Dzieci OnLine

PRZYJAŹŃ MIŁOŚĆ - Hmmm Podświodmy wpływ na chłopaka??

Anonymous - Wto 26 Sie, 2003 22:23
Temat postu: Hmmm Podświodmy wpływ na chłopaka??
l-o-l czyli to jakie zdziwienie dzisiaj przeżyłam zaraz wam opisze biggrin
No więdz chadzam troszke na podwórko do jednej koleżanki która się przprowadziła. Jest tam kilka osóbek. Paru chłopaków, dwie dziewczyny (z czego jedna bitchowata Razz). No i chłopak Kasi czyli tej koleżanki który zazwyczaj z nami chadza jak do niej przyjdziemy. No ale mowa będzie o drugim chłopaku, który trzyma się bardziej na boku, z powodu an dziewcyzne bitchową która jakby go buntuje przeciwko nam. Hmmm, widać że nie za bardzo nas ta dziewczyna lubi, ale chłopak próbuje nawiązac jakis kontakt Razz Jak go zobaczyłam pomyślałam że ma łądne oczka (przypominające mi oczy swego mena zza granicy Sad(( ), ale jak zdjął czapeczke pomyślałam znów że kolor włosów nie pasuje, i że mógłby przefarbowac sie na blond. Ofkorz przemyślenia zachowałam dla siebie. Przyszłam znów do koleżanki dzisiaj .. a tam patrze ten chłopak przefarbowane ma włosy na kolroek taki jaki mi siem podoba właśnie! ... czyta w myślach? bo nikomu ani o tym moim pomyśle nie pisnęłam Razz
Kornelia - Wto 26 Sie, 2003 22:34
Temat postu:
Nie sadze... moze intulicja lub przeczucie... nie wiem
Anonymous - Wto 26 Sie, 2003 22:36
Temat postu:
hihihi,temat nie był przypuszczeniem samym w sobie Razz tak ot .. dziwny zbieg okoliczności biggrin
Keśka - Sro 27 Sie, 2003 12:34
Temat postu:
Z tego, co powiedziałaś, wynika, że masz jakieś nadprzyrodzone zdolności. Ja naprzykład miałam taki wypadek:
Kiedyś rano się obudziłam, mama była na dworzu z psem. Jak tylko ja się obudziłam, mama przyszła. Mój pies do mnie podbiegł, a z jego buzi śmierdziało. Ja bez zastanowienia powiedziałam: Mamo, dziś omlet na śniadanie? Mama powiedziała, że tak. Omlet skojarzył mi się z zapachem z mordki mojego pieska, choć mama później powiedziała, że mój pies jadł kaszę gryczaną, więc nie mógł pachnieć omletem. Cyz nie wydaje wam się to dziwne?

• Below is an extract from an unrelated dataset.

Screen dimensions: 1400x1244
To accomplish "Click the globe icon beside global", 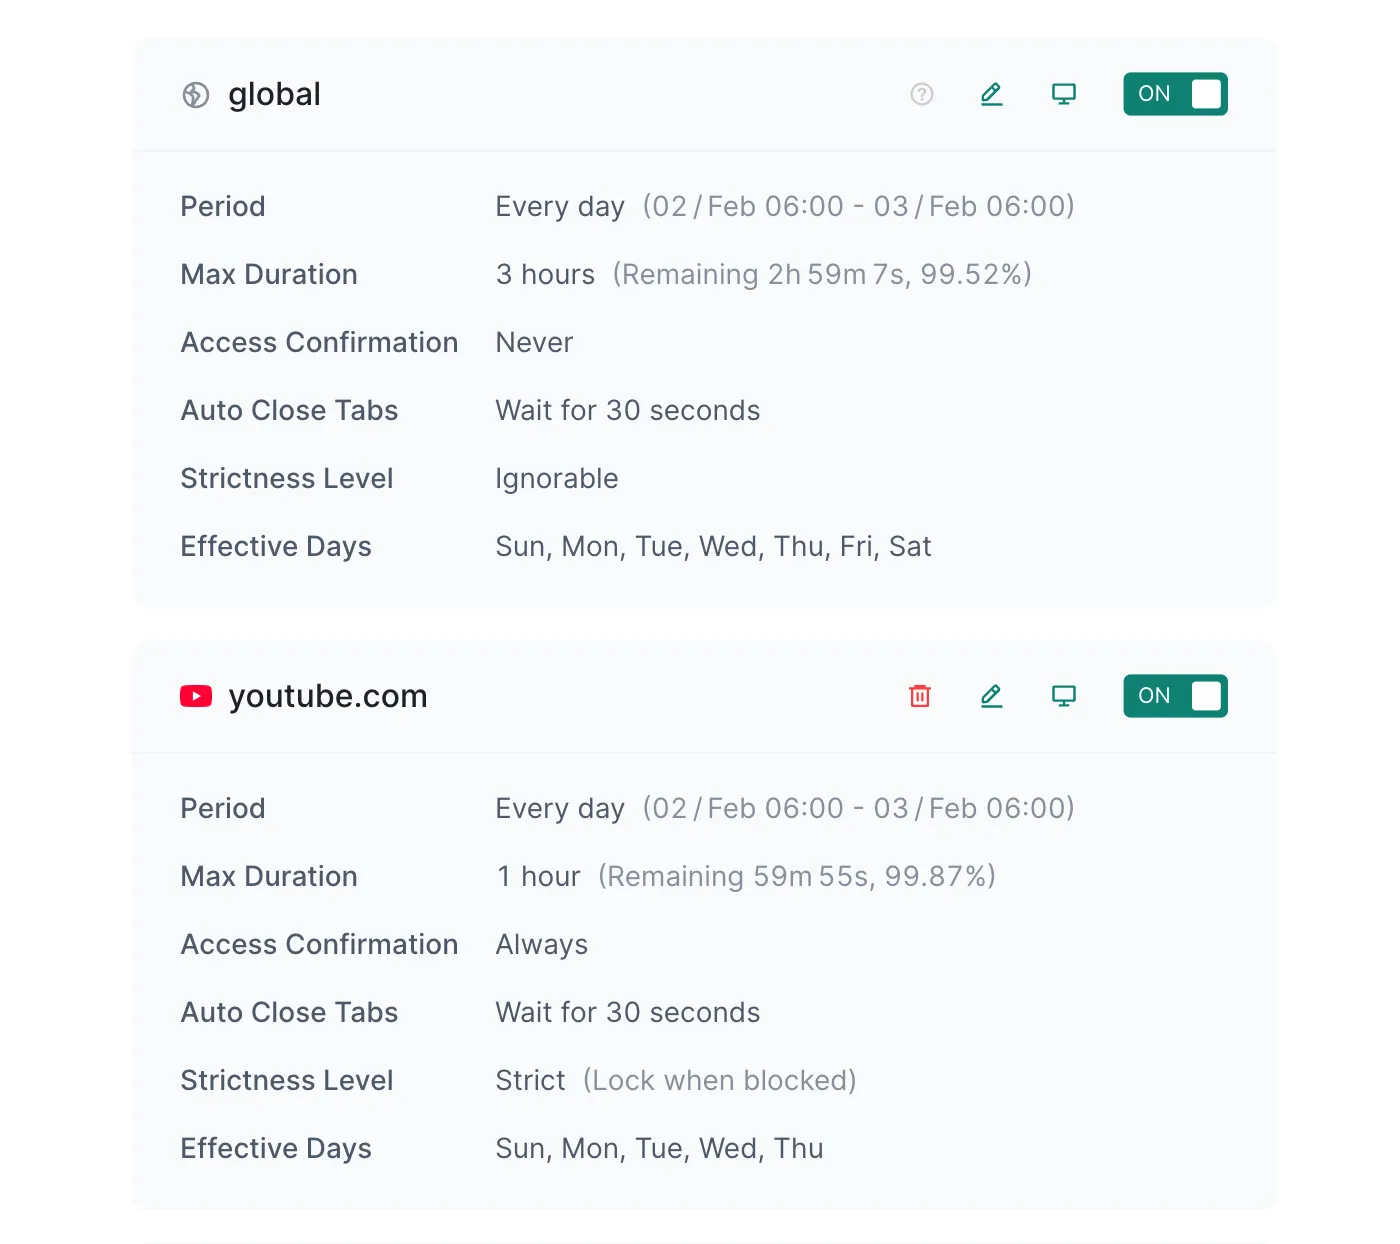I will click(196, 95).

Anonymous - Sro 27 Sie, 2003 19:21
Temat postu:
hihihi też amsz może nadprzyrodzone umeijętności Razz
Keśka - Czw 28 Sie, 2003 10:57
Temat postu:
Ale powiedz, proszę, czemu piszesz o tym w dziale ''PRZYJAZN MIŁOSC''? A może ten chłopak Ci się teraz podoba? Wink
Anonymous - Czw 28 Sie, 2003 12:53
Temat postu:
eee ... czyżbyś mnie przejrzała??? Podoba mi się ... ale z tego co zauważyłam podoba mi się zastępczo - bo jest podobny do chłopaka w którym sie bujam. eff ... ale łądny jest Embarassed
Keśka - Pią 29 Sie, 2003 21:24
Temat postu:
To co z tym? Zmieniamy temat? Wink
Ale w FAQ piszą, że tego nie wolno robić, więc powinnaś napisać nowy temat! Już wiesz, jak go zdobyć, czy wcale tego nie chcesz?

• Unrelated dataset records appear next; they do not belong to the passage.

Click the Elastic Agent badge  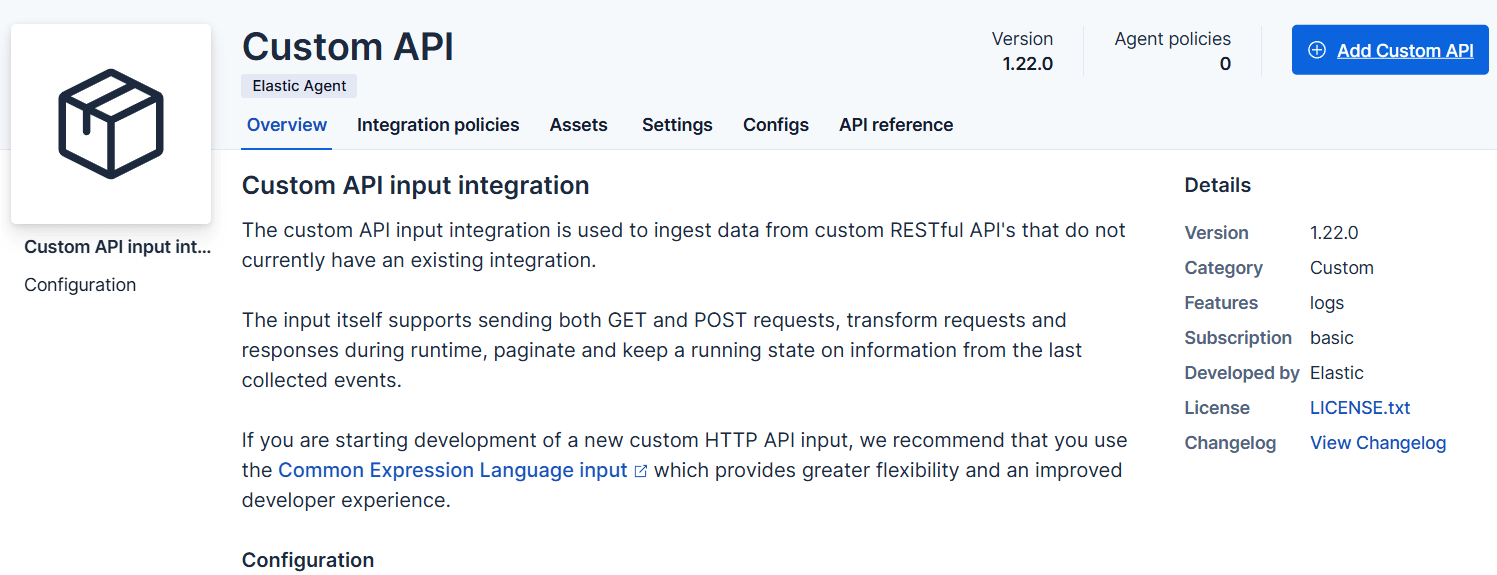299,86
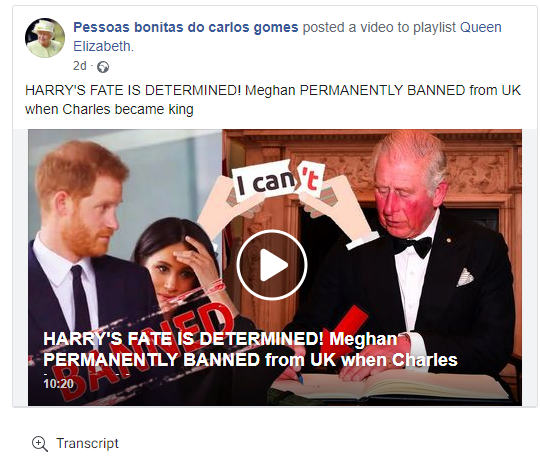Screen dimensions: 540x457
Task: Click the open guest book in thumbnail
Action: 389,387
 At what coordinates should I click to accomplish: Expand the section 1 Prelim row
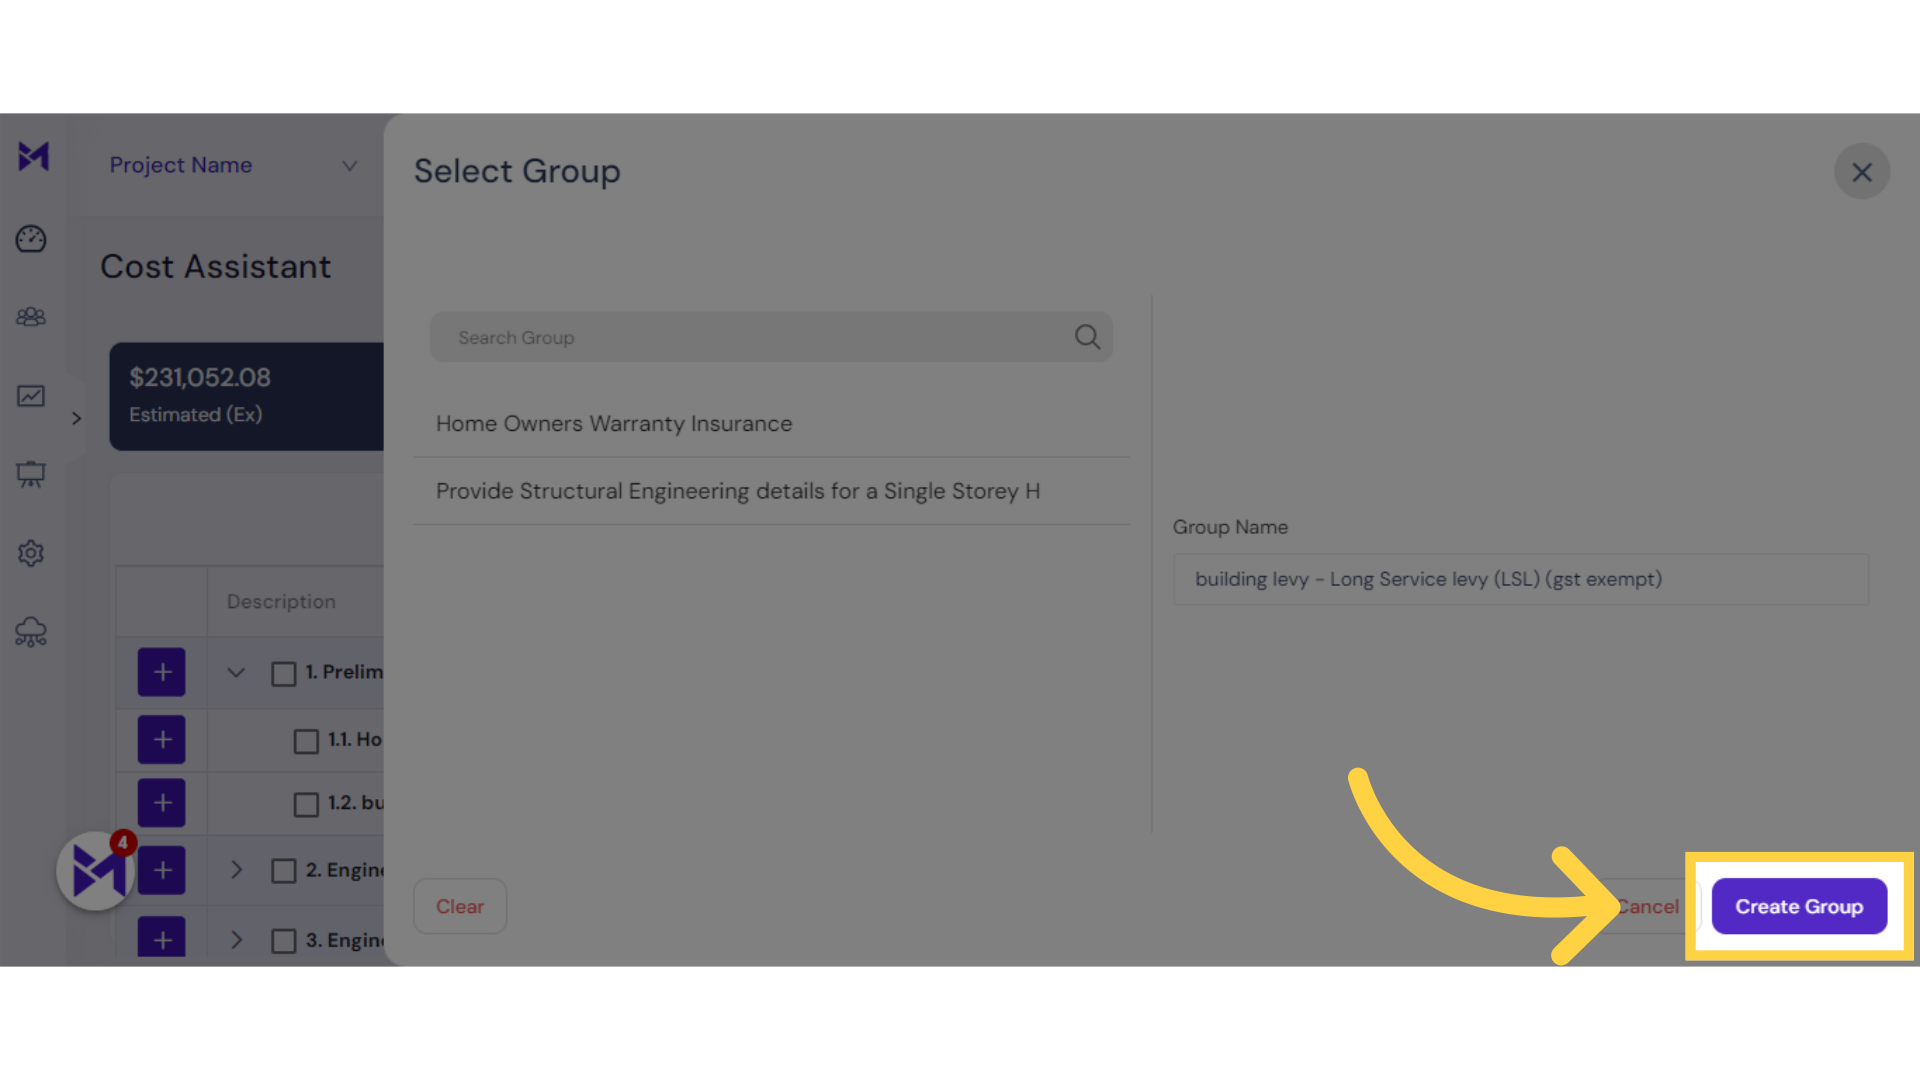[x=236, y=671]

Jednak myślę, że na pewno tak! Wink
Anonymous - Sob 30 Sie, 2003 21:40
Temat postu:
hmmm ... sama nie wiem czy chce Razz Przyjdzie bez swojej wrednej dziewczyny z Kaisdą (moja psiółką) i chłopakeim Kasi po rozpczęciu roku, może wtedy go bardziej poznam Razz Bo normalnie to ta jego dziewcyzna strasznie go probuje odizolowac od wszytskich ...

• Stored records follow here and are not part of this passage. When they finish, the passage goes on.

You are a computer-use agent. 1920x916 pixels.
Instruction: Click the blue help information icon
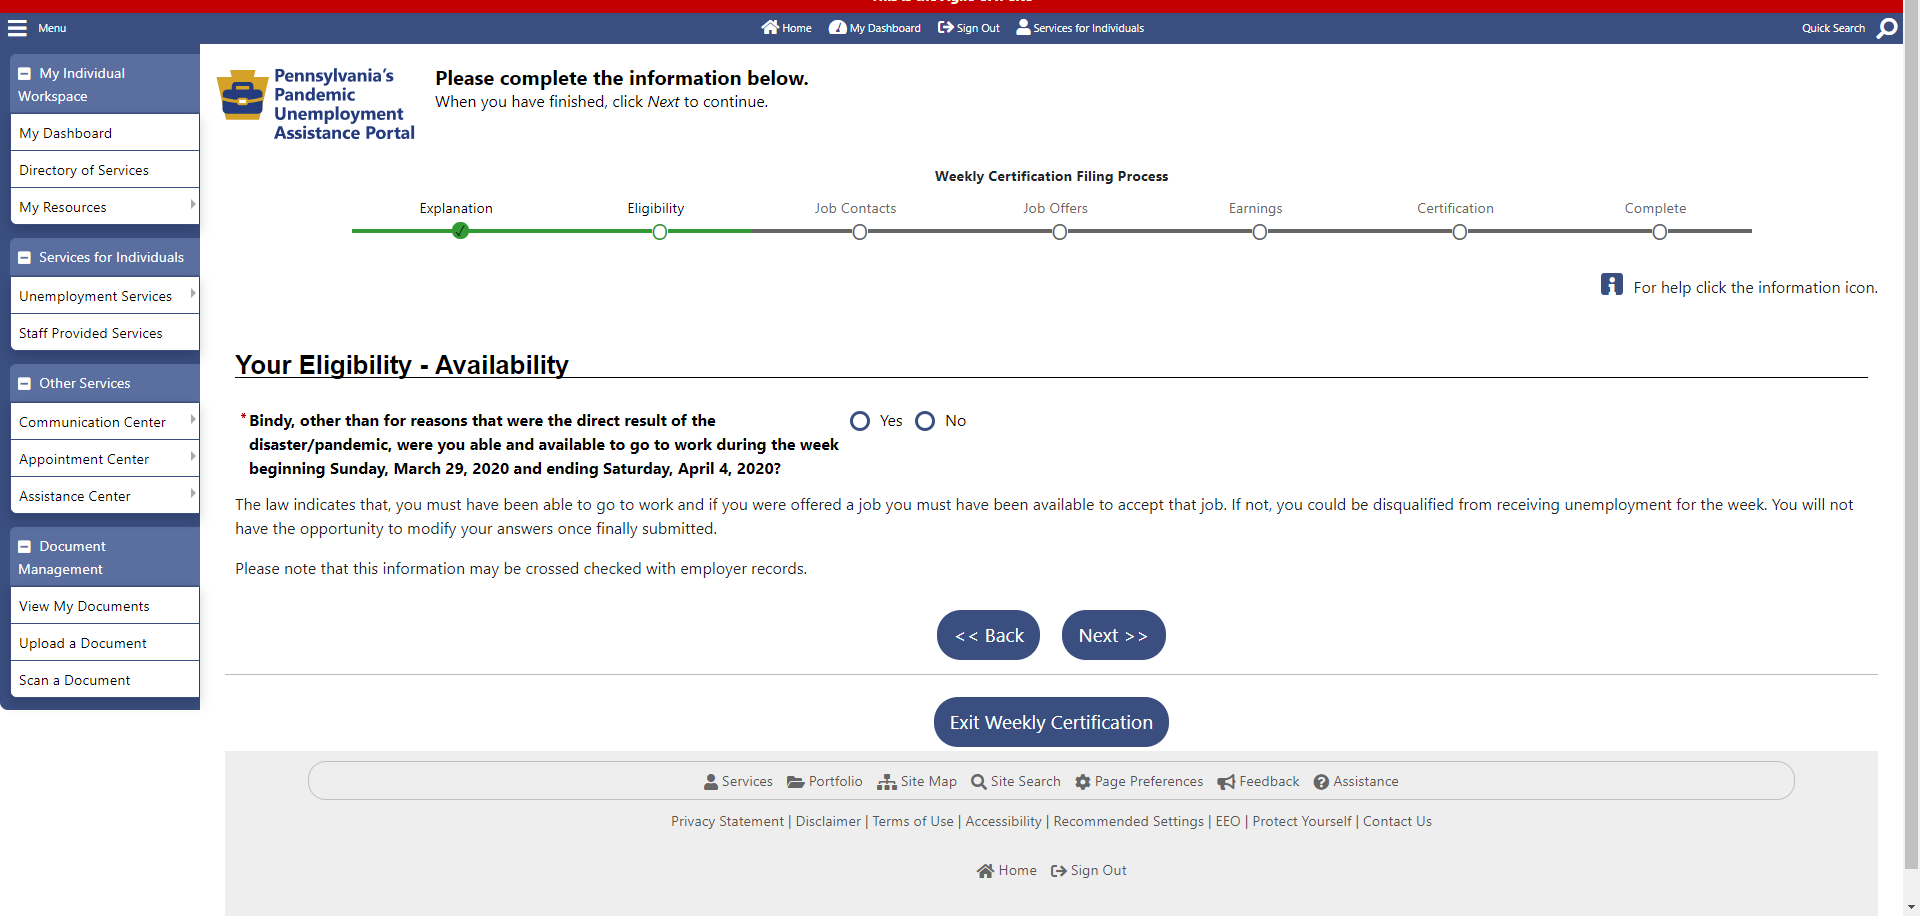tap(1611, 285)
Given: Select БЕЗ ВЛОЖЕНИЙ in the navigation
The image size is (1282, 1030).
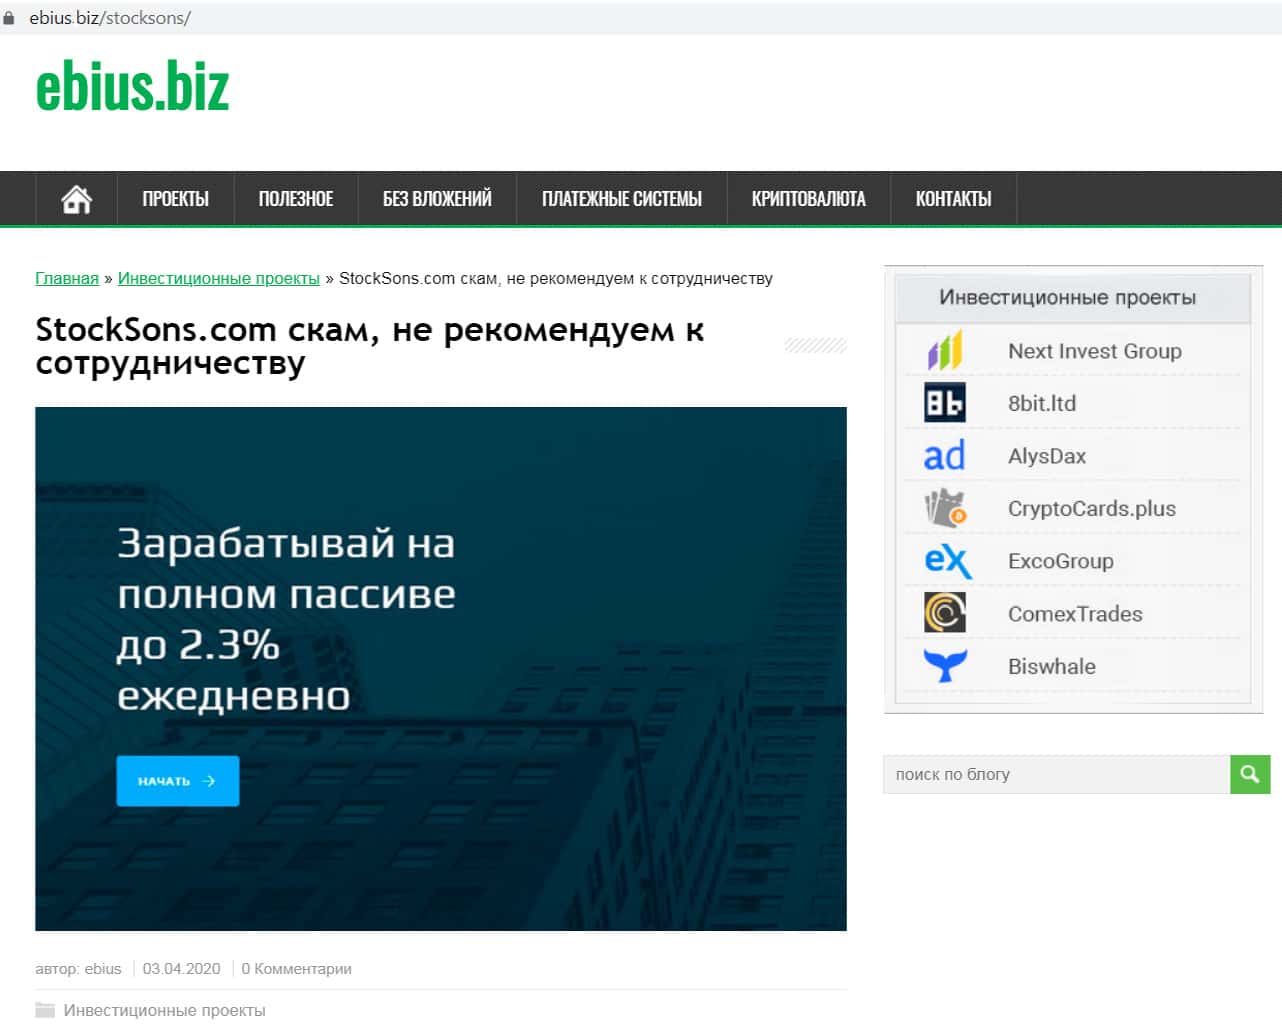Looking at the screenshot, I should tap(437, 199).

Anonymous - Sob 30 Sie, 2003 21:44
Temat postu:
Myślę, że pewnie też zauważył, że nie tak mu w takich włosach za to lepiej by było w blond. Nie wierzę w cuda.
Keśka - Sob 30 Sie, 2003 22:16
Temat postu:
A ja wierzę!!! I właśnie myślę, że jeśli mu podpowiedziała intuicja, to na pewno coś w tym jest! Może to znak, że będziecie wspaniałą parą?!
Wink
Anonymous - Sob 30 Sie, 2003 23:14
Temat postu:
kto wie Laughing hihi, Nene ciekawiej wierzyć w rózne rzeczy nienormalne z pozoru Razz
Keśka - Nie 31 Sie, 2003 13:22
Temat postu:
Uff...Chyba myślę, że cała nasza rodzina ma niezwykłe zdolności! Wczoraj z mamą wracałam z koncertu, z filharmonii. Więc idziemy z przystanku, a tu koło nas przebiega taki piesiu czarny podobny do naszego. Mama mówi: O! Czy to nie jast Russell (tak się wabi mój pies )?! Ja mówię, że nie, bo Russell jest większy i by był z tatą. Patrzymy, a tu z zakętu wychodzi tatuś z Russellkiem! Czy to nie wydaje wam się dziwne?

P.S.Oczywiście Russell nie był tym psem, o którym mama tak pomyślała.
Anonymous - Nie 31 Sie, 2003 19:38
Temat postu:
też fajny przypadek Razz

z tym chłopakiem znowu siem widziałam, ale bardziej gadałam z Kasią, bo dziewczyan tego chlopaka odciaga go jaks ie najdalej da Razz miejmy nadzieje ze Kasia pryjdzie jutro z nim na to rozpoczecie nasze RazzP
Bike_chan - Nie 31 Sie, 2003 21:17
Temat postu:
Może on tez uważa, ze cos nie tak było ?! Ale rczej w myslach nie czyta!!!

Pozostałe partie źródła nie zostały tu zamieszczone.